Neyse, asıl niyetim mülteci kokulardan bahsetmek, onlar ki: sinsi sinsi bekler ve zamanı gelince son darbeyi vururlar. Buruna doluşları ile anlarsın ki; hayat eğer isterse, kıyma makinesinden geçirircesine kıyabilirmiş insanın içini. Bir anıyı, bir şarkıyı, bir adamı, bir kadını ve belki koca bir dönemi hatırlatmak için bekliyor, sivrisineklerin karanlıkta insanın uykuya dalmasını beklediği sabırla. Sadece bir kez burnuna çalınmak ve bu sayede senden koca bir günü, geceyi ve belki de daha fazlasını çalmak için, en kuytuda bekliyor. Anıların tereyağından çekilebilircesine ince olmalarıyla da paraleldir, her anının kendine has bir kokusu olduğu gerçeği. Benim anılarım kokuludur en azından.
Mesela; çocukluğumun ve ilk gençliğimin “pazar günü kokusu” durur beynimde-burnumda bir yerde. Bazen öyle bir şey bulur çıkartır ki onu yerinden, sanırsın ki, içimde yer sarsılmış da tsunami vurmuş geçmiş sahillerimi. Öylesine dağıtır etrafımı. Bir nostalji güzellemesi değil bu yazı. Benim gerçeğim, benim içim. İçimde daha da içe gömülmüş içim.

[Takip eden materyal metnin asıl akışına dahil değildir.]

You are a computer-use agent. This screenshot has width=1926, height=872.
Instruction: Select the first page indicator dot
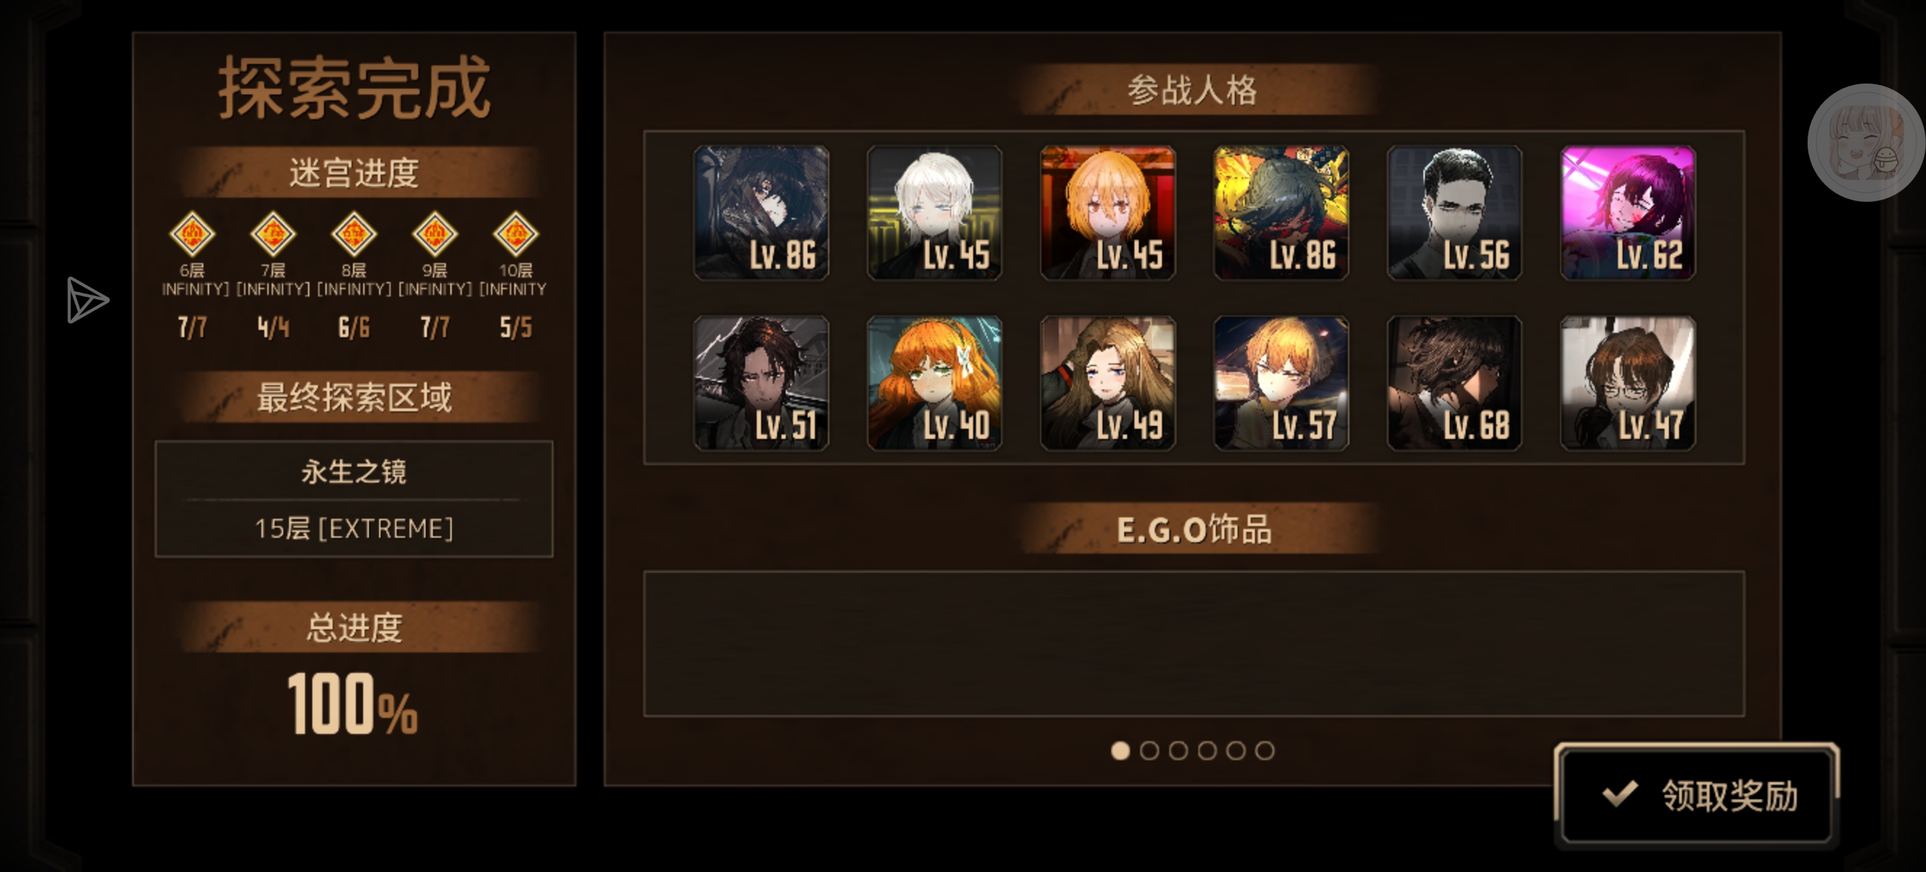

Sabah Hikmet Şimşek ile başlayan ve gece Parliament gece yarısı kulübünün müziğini duyana dek süren pazar gününün kokusu, Omo ve Yumoş ikilisinden elde edilen deterjan kokusuna, banyo yapanlardan gelen sabun, şampuan kokusunun, okul ayakkabılarının boyanmasından kaynaklı lostra kokusunun ve üniformalarının ütülenmesine istinaden çıkan buhar kokusunun karışması ile elde edilen, tarifi zor bir birleşimdir. Aslen o dönemde herkesin evinde olan bir kokudur ama kimsenin evinin kokusu, diğerininkine benzemez. Ve benim için en güzel parfüm esansıdır, esasında. Dünyada güven duygusunun, huzurun bir kokusu varsa işte; o kokudur benim için. Haftada bir banyo yapıldığı zamanlardır evimizde ve en küçükten başlamak suretiyle herkes, pazar günü banyo yapar. Okul formalarını ve mendilleri ütülemek evin büyüklerine, okul ayakkabılarını boyamak ise evin küçüğüne düşer. Herkes kendi tırnağının kesilmesinden sorumluysa da, en son yan gözle bir bakar bu işi savsaklayan var mı diye yetkili merci. Bizimkilerin müziği başladığında herkesin temizlik faslı bitmiş, yemek yenmiş, çay, kuruyemiş ve meyve tüketimi için gerekli tüm donanım salondaki sehpada konuşlanmış olur. İlk aleni yalanları da o zamanlarda söyledim ben, sırf -niyeyse- salonda uyuyabilmek için. Yatağıma gitmemektir tek derdim. En büyük hedefim, o dönem; salonda uyumak. Niyet açık, yalan net “ben uyumuyorum, gözlerimi dinlendiriyorum sadece”. Sanki bir gece, bu yalanım her zamanki gibi, yine kabul görmedi ve yatağa pışpışlandım ben, burnumda o koku, kulağımda Parliament gece yarısı kulübünün başlama müziği, içimde pazartesi sendromunun sıkıntısı, gözümü kapattım. Sanki aradan yıllar geçmedi ve ben şimdi gözümü açtım, ama ne o koku var burnumda, ne o müzik kulağımda…Pazartesi sendromuysa sabit, hala yanı başımda…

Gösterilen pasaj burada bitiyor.